▶ [Passage to read]:
Simulating a Random Walk Experiment

To understand the statistical properties of the random walk model, we need to simulate many trials. Let’s conduct a comprehensive experiment:

set.seed(789)
n_sim_trials <- 1000

# Simulate experiment with moderate parameters
rw_data <- simulate_random_walk_experiment(
  n_trials = n_sim_trials,
  threshold = 10,
  drift = 0.05, # Slight positive drift
  sd_step = 1.5,
  show_progress = FALSE
)

# Display basic statistics
cat("Experiment Summary:\n")

## Experiment Summary:

cat("Total trials simulated:", nrow(rw_data), "\n")

## Total trials simulated: 1000

cat("Trials with valid decisions:", sum(!is.na(rw_data$choice)), "\n")

## Trials with valid decisions: 1000

cat("Proportion of valid decisions:", round(mean(!is.na(rw_data$choice)), 3), "\n\n")

## Proportion of valid decisions: 1

# Display the first few rows
knitr::kable(head(rw_data), 
             caption = "First 6 trials of the simulated random walk experiment.")

First 6 trials of the simulated random walk experiment.
trial	choice	rt
1	-1	25
2	1	40
3	-1	136
4	-1	60
5	1	68
6	1	24

Analyzing Experiment Results

1. Choice Proportions and Accuracy

# Filter out NA choices and create summary
valid_choices <- rw_data %>% 
  filter(!is.na(choice)) %>%
  mutate(choice_label = factor(choice, 
                              levels = c(-1, 1), 
                              labels = c("Lower Threshold (-1)", "Upper Threshold (1)")))

if(nrow(valid_choices) > 0) {
  # Calculate choice proportions
  choice_summary <- valid_choices %>%
    count(choice_label) %>%
    mutate(proportion = n / sum(n))

  # Create summary table
  knitr::kable(choice_summary %>% 
               select(choice_label, n, proportion), 
               col.names = c("Choice Outcome", "Count (N)", "Proportion"),
               caption = "Summary of Choice Proportions", 
               digits = 3)

  # Create visualization
  p_choice <- ggplot(choice_summary, aes(x = choice_label, y = proportion, fill = choice_label)) +
    geom_bar(stat = "identity", color = "black", alpha = 0.8, width = 0.6) +
    geom_text(aes(label = percent(proportion, accuracy = 0.1)), 
              vjust = -0.3, size = 4, fontface = "bold") +
    scale_y_continuous(labels = percent_format(accuracy = 1), 
                      limits = c(0, max(choice_summary$proportion) * 1.1)) +
    scale_fill_manual(values = c("tomato", "lightblue")) +
    labs(title = "Choice Proportions in Random Walk Experiment",
         subtitle = paste("n =", nrow(valid_choices), "trials with positive drift (μ = 0.05)"),
         x = "Decision Outcome", y = "Proportion of Trials") +
    theme(legend.position = "none")

▶ [Problems to solve]:
1: Output the part of the random walk simulation text between "# Filter out" and "n / sum(n))", inclusive.
2: Add 93 to every coordinate in the answers of the records, starting at the line holding "2231x1316 pixels. At" and running through the end of the records, inclusive. Rewrite only those lines, keeping the requests and omitting the pictures.

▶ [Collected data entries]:
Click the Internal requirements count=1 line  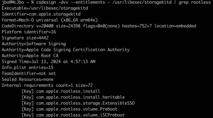pos(47,85)
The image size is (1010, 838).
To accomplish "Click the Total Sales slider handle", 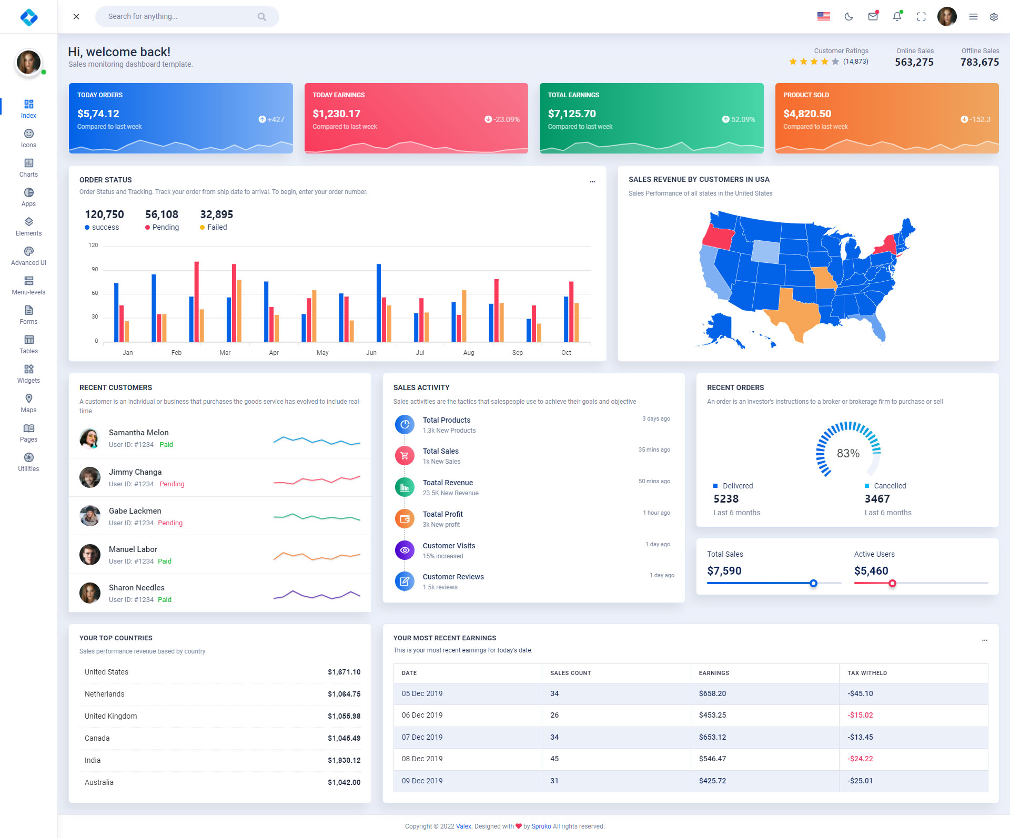I will (x=813, y=583).
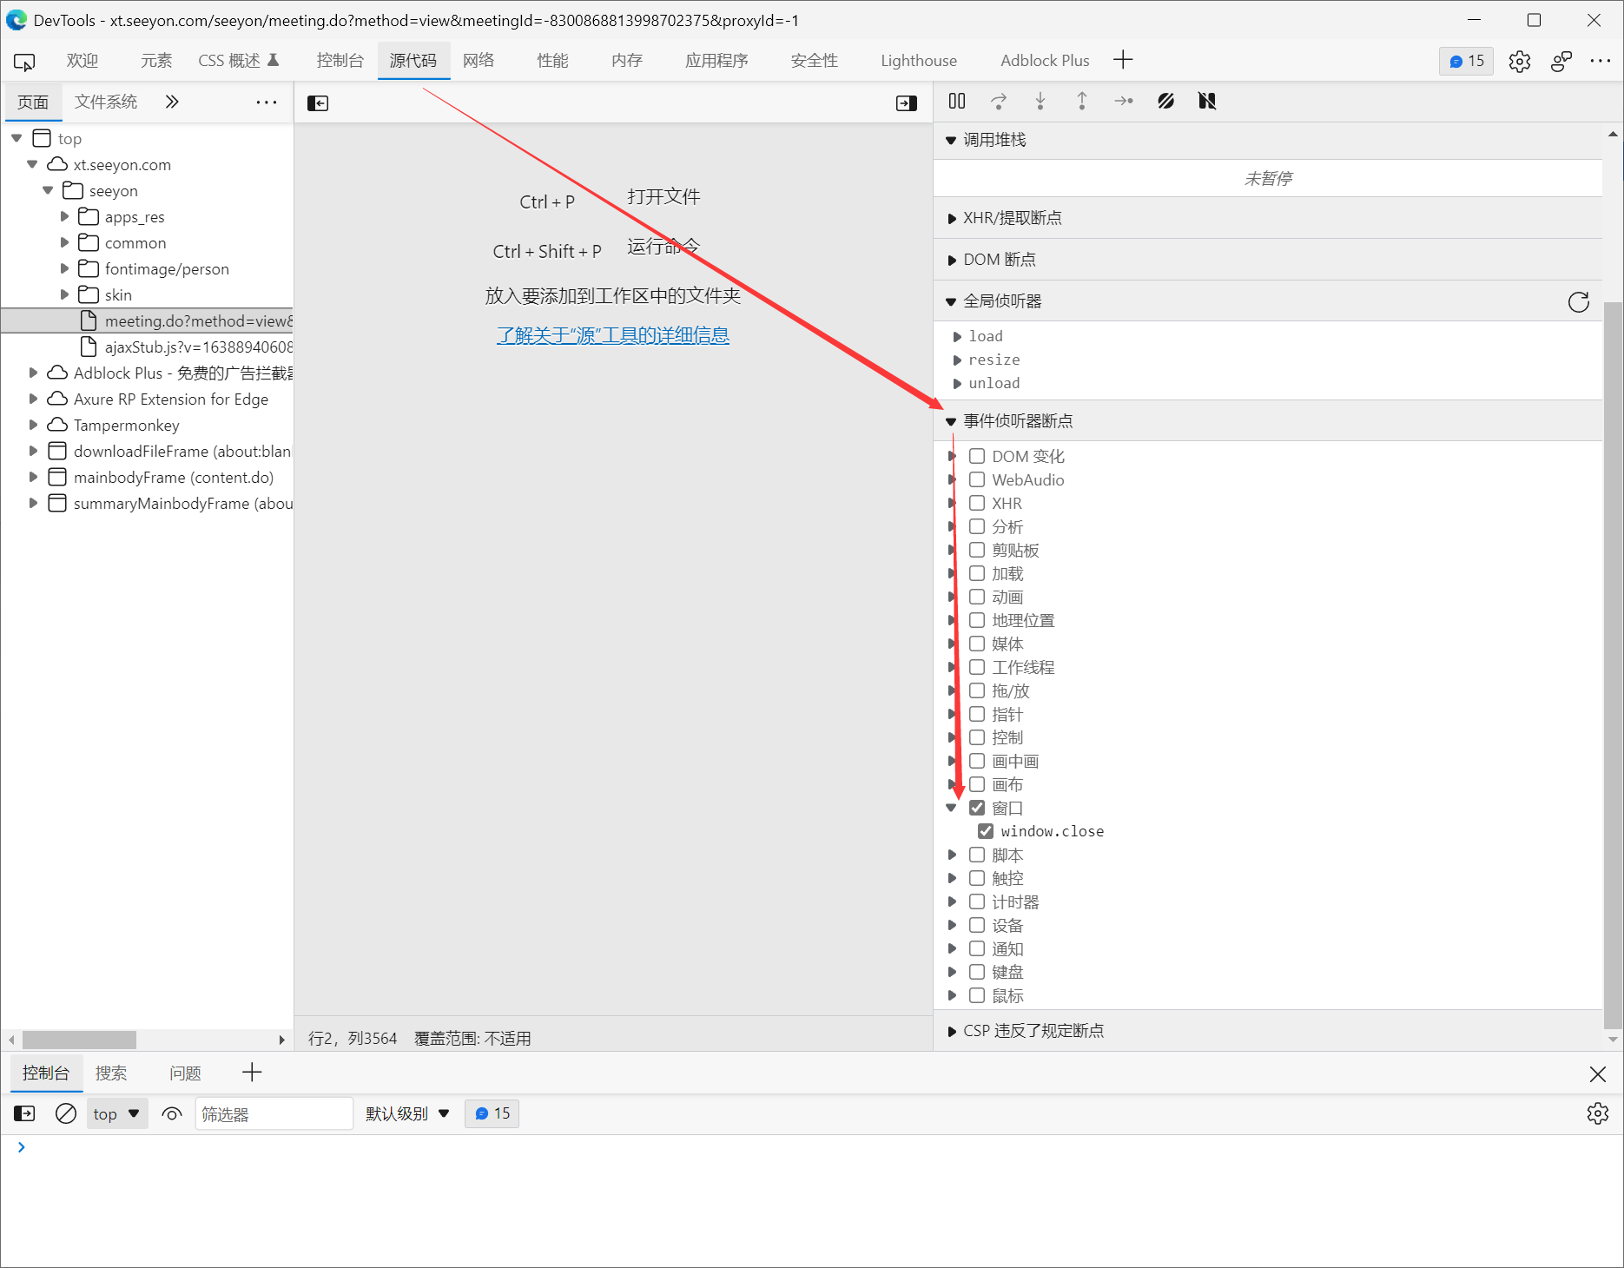Click the console 筛选器 filter field
Viewport: 1624px width, 1268px height.
274,1113
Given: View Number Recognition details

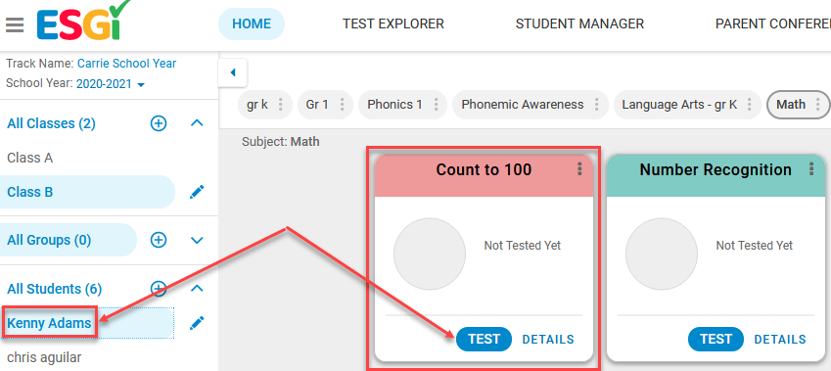Looking at the screenshot, I should [780, 340].
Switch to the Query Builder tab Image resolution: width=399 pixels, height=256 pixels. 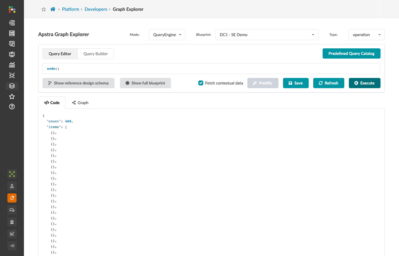(x=95, y=54)
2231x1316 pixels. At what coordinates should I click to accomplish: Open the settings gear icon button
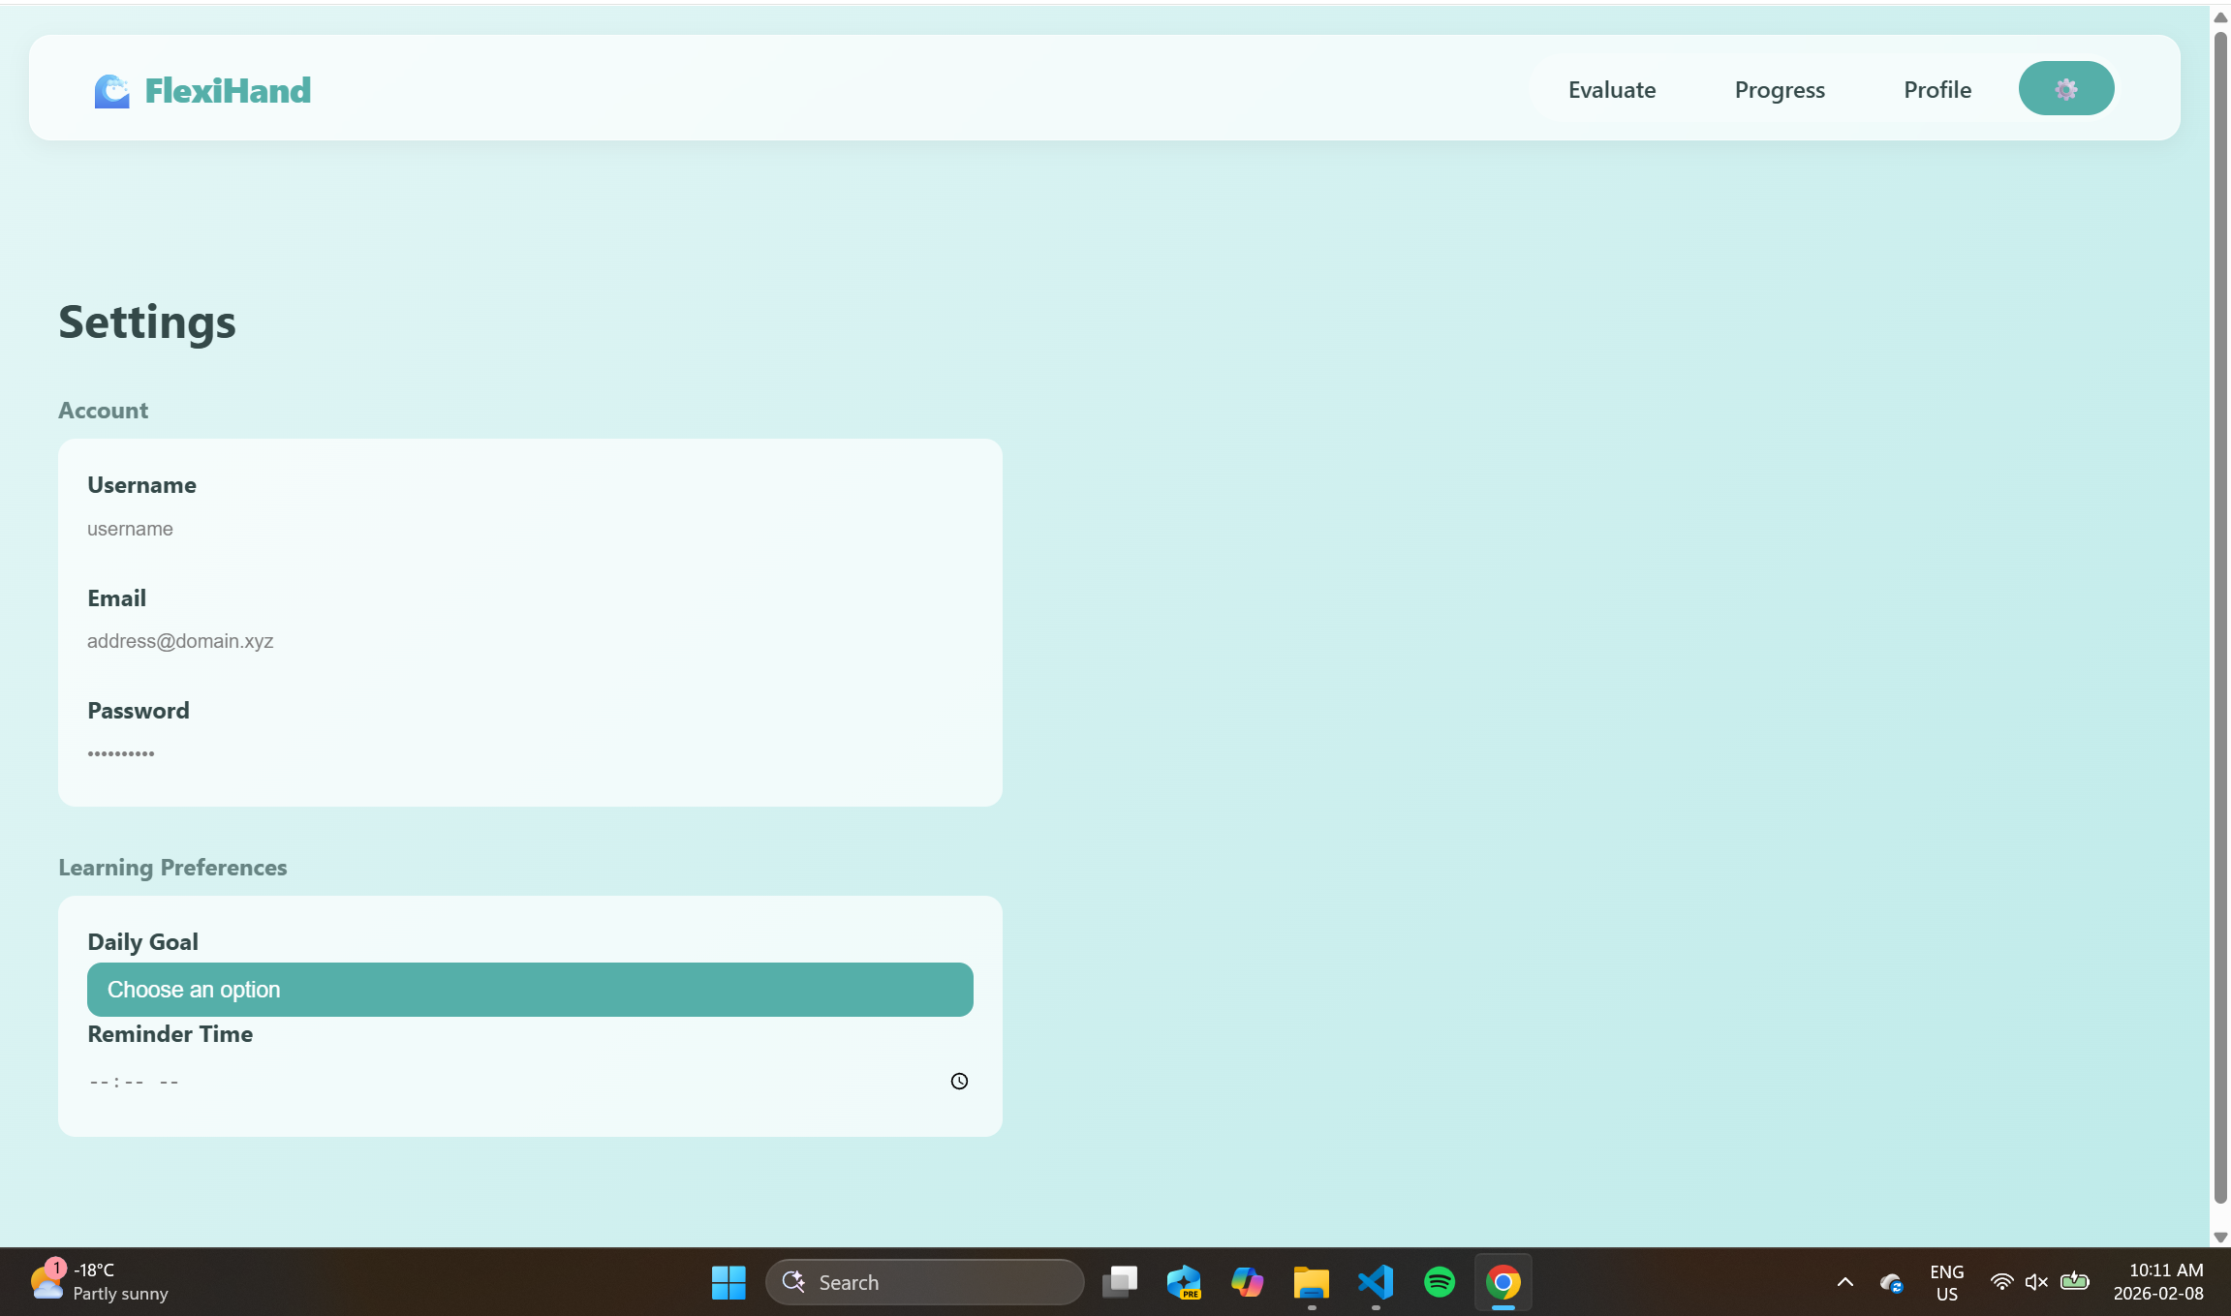point(2065,89)
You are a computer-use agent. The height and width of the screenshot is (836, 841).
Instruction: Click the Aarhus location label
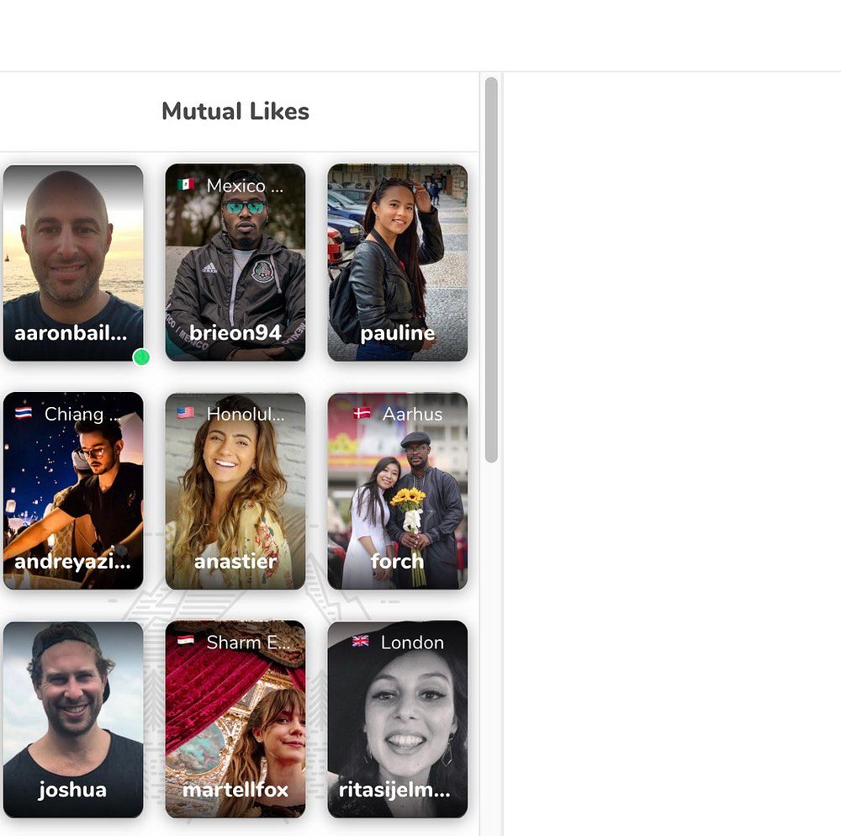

▶ [Answers]:
1:
# Filter out NA choices and create summary
valid_choices <- rw_data %>% 
  filter(!is.na(choice)) %>%
  mutate(choice_label = factor(choice, 
                              levels = c(-1, 1), 
                              labels = c("Lower Threshold (-1)", "Upper Threshold (1)")))

if(nrow(valid_choices) > 0) {
  # Calculate choice proportions
  choice_summary <- valid_choices %>%
    count(choice_label) %>%
    mutate(proportion = n / sum(n))

2:
2231x1316 pixels. At what coordinates should I click to accomplish: Open the settings gear icon button
point(2158,182)
You are a computer-use agent. The height and width of the screenshot is (836, 841).
Instruction: Click the Aarhus location label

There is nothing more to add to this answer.